**QUESTIONS**
(A) Answer these questions about the TREM2 study text:
(i) At what age did the index case first show symptoms?
(ii) Which TREM2 variant does the study link to Alzheimer's disease?
(iii) What two language impairment phenotypes occur in FTLD?
(B) Continue the TREM2 study text after its final sentence.

In this study, we identified a nonsense mutation in TREM2 in a consanguineous Colombian family segregating autosomal recessive FTLD. Frontotemporal lobar degeneration (FTLD) is the second most common cause of early-onset dementia and fourth most common cause of late-onset dementia, and is characterized by atrophy of the prefrontal and anterior temporal lobes. FTLD is a clinically and genetically heterogeneous degenerative disorder. Patients usually show prominent behavioral and/or language deficits, which evolve gradually into cognitive impairment and dementia (McKhann et al., 2001; Neary et al., 1998). The most common clinical manifestation of FTLD consists of patients who present behavioral or personality changes (behavioral variant frontotemporal dementia or bvFTD) (Neary et al., 1998). Two other prototypic clinical phenotypes that occur in FTLD are language impairment disorders: semantic dementia (SD) and progressive nonfluent aphasia (PNFA) (Neary et al., 1998).
In this manuscript, we report that a nonsense mutation in TREM2 is the cause of FTLD in a Colombian family from the province Antioquia. Additionally, we provide replicative evidence demonstrating a role for the rs75932628 TREM2 variant in Alzheimer’s disease thereby suggesting TREM2 mutations as a risk factor for neurodegenerative disease in general.
2. Material and methods
2.1 Clinical diagnosis
A large consanguineous Colombian family segregating autosomal recessive FTLD was collected through the Grupo Neurosciencias, University of Antioquia, Colombia (Figure 2). Three patients and five unaffected relatives from the family were included. Our patients met published criteria for behavioral variant FTD (Rascovsky et al., 2011). The index case was a female offspring of first cousins who first showed symptoms of sexual disinhibition at age 47. She was excessively familiar with strangers and had abandoned all her responsibilities in the home. A paternal uncle and a brother had similar symptoms prior to age 60.

**MATERIAL PROVIDED**
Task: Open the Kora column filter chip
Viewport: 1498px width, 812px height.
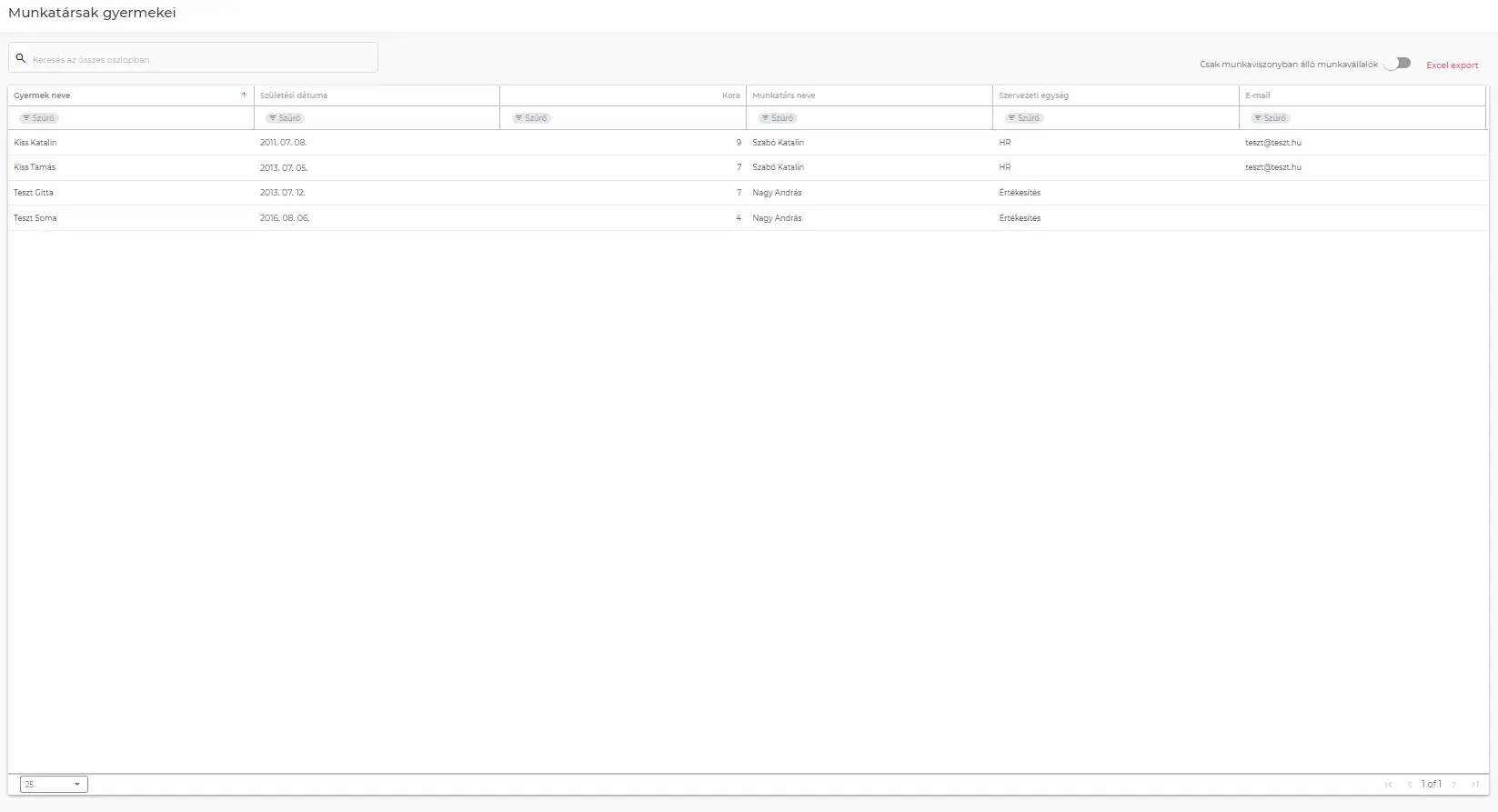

**LIST OF ANSWERS**
(A)
(i) 47
(ii) rs75932628
(iii) Semantic dementia (SD) and progressive nonfluent aphasia (PNFA)

(B)
Description of the clinical tests
All patients and controls underwent a standard medical and neurological history, physical examination, and office-based clinical cognitive assessment. Patient III:16 (index patient) and her brother (patient III:10) additionally underwent more detailed neuropsychological assessment that included:
General: mental status examinations (maximum score 30 points)
Memory: 10 item, 3 learning trials word-list learning with delayed free recall and recognition, and the Rey-Osterrieth Complex Figure Test (copy and recall, 36 points maximum for each)
Attention/Psychomotor Speed: Trail Making Test (seconds to complete), Wechsler Adult Intelligence Scale-Revised Digit Symbol Substitution Test (raw total score)
Language: FAS letter fluency (numbers of words generated in one minute for each letter), Category Fluency (Animals named in one minute), and sentence writing
Executive functions: Wisconsin Card Sorting Test (Categories and perseverative responses)
This study was conducted according to the guidelines of the ethical committee at the University of Antioquia. Informed consent was obtained from all individuals or from family members in cases of impaired cognition.
2.2 Exome sequencing
Exome sequencing was performed on two affected individuals and two unaffected individuals from the family (identify in the family tree who they are). First, 1.2ug of DNA was fragmented to 300–400bp fragments with a Covaris E210 instrument (Covaris Inc., Woburn, US). Next, libraries were prepared with Illumina’s Truseq DNA Sample Preparation Kit v2 (Illumina inc, San Diego, USA), following the manufacturer’s protocol. All four samples were labeled using four different indices. Final PCR enriched fragments were validated on a 2100 Bioanalyzer (Agilent Technologies, Santa Clara, US). In addition, samples were quantified with PicoGreen (Molecular Probes, Eugene, Oregon, USA), and 500ng of each sample was pooled before entering Truseq 62Mb Exome Enrichment Kit (Illumina inc, San Diego, USA). The final library was then validated on a 2100 Bioanalyzer (Agilent Technologies, Santa Clara, US), quantified using qPCR (7900 HT, Applied Biosystems, Foster City, CA; Kapa Biosystems, Woburn, MA) and sequenced by 100bp paired-end sequencing on a HiSeq2000 instrument (Illumina inc, San Diego, USA).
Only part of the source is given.